Album Kraniche – Live in Hamburg
Label Vertigo
Erscheinungsjahr 2014
Bewertung

„Im nächsten Lied geht’s um Liebe, Durchhalten, Zusammenbleiben und dafür belohnt werden“, sagt Axel Bosse, als er vor 7000 Menschen in der Hamburger Sporthalle das Lied Yipi ankündigt. Es ist nicht nur die erste Zugabe dieses Abends und der einzige Song, bei dem er zur Gitarre greift. Es ist auch die wichtigste Ansage des Konzerts. Denn darin steckt alles, was diese Show, nun als Kraniche – Live in Hamburg dokumentiert – ausmacht.

Bosse haben die Ochsentour gemacht, sich 15 Jahre lang stetig nach oben gearbeitet. Das Jahresabschlusskonzert 2013 ist nicht nur der krönende Abschluss ihrer Kraniche-Tournee, bei der sie zuvor 40 ausverkaufte Konzerte vor insgesamt 70.000 Fans (und dazu unzählige Festivals) gespielt haben. Es ist der Höhepunkt in der Laufbahn dieser Band.

Die 20 Lieder auf zwei CDs und die 17 Tracks auf der DVD lassen daran keinen Zweifel.

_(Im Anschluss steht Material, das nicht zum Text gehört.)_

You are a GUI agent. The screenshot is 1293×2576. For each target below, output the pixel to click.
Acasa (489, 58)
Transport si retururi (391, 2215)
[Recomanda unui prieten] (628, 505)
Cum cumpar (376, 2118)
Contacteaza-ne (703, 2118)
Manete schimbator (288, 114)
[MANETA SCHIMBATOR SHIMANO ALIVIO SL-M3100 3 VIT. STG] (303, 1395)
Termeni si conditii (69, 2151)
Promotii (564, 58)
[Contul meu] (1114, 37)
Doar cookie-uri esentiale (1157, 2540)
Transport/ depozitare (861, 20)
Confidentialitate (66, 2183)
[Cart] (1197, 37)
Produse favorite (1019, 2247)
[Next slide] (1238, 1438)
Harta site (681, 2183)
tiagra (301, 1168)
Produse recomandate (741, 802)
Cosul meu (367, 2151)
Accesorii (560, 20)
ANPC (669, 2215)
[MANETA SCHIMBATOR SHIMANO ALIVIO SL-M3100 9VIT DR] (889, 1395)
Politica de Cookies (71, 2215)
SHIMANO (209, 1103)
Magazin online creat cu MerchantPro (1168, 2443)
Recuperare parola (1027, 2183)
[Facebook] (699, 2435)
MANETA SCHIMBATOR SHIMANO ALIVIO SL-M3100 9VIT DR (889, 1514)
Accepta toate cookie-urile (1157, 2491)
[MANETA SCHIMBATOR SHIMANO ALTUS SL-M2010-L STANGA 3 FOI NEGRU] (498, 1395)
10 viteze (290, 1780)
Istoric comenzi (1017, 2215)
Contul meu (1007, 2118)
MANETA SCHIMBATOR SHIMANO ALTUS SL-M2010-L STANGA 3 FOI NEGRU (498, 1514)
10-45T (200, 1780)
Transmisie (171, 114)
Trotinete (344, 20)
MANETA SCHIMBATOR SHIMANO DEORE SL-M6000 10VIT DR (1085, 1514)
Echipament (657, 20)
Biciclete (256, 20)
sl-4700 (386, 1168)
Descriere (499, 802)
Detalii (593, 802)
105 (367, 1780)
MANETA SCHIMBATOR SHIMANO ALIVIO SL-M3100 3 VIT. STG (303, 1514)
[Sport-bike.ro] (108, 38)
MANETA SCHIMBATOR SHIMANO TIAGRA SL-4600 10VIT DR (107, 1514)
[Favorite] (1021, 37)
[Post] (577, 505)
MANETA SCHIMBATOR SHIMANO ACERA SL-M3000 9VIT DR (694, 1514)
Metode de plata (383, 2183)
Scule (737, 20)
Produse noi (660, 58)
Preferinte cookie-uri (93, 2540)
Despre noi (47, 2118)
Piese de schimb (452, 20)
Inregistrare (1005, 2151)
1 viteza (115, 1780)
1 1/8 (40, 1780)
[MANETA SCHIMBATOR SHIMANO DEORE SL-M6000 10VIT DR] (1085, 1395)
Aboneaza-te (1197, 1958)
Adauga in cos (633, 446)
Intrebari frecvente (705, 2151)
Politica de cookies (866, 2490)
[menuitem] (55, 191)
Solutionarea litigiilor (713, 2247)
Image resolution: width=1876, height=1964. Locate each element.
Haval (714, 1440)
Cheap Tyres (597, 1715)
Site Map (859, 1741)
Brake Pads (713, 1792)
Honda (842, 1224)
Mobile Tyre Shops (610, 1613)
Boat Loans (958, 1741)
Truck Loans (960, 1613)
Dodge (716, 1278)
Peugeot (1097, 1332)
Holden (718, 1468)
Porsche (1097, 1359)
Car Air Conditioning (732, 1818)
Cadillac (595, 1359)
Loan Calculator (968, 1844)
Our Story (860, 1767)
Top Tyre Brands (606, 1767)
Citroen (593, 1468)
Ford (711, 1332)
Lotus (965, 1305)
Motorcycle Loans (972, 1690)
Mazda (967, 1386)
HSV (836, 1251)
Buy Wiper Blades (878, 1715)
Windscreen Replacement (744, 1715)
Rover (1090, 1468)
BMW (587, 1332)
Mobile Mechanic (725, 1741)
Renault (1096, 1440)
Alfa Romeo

Axel Bosse tanz wie wild, er weiß gar nicht, wohin mit all seiner Energie, Freude und Dankbarkeit. Es sieht aus, als warte eine Einzelzelle mit ewiger Dunkelheit auf ihn, sobald der letzte Ton dieser Show verklungen sein sollte, und entsprechend intensiv wolle er das Davor genießen. „Ich werde den Abend nie vergessen! Das ist extrem großes Kino, das geht voll in den Körper. Tausend Dank für dieses tolle Gefühl! Dafür haben sich diese 15 Jahre Arbeit extrem gelohnt. Eigentlich nur für heute Abend. Danke schön, dass ihr da wart!“, sagt er am Ende.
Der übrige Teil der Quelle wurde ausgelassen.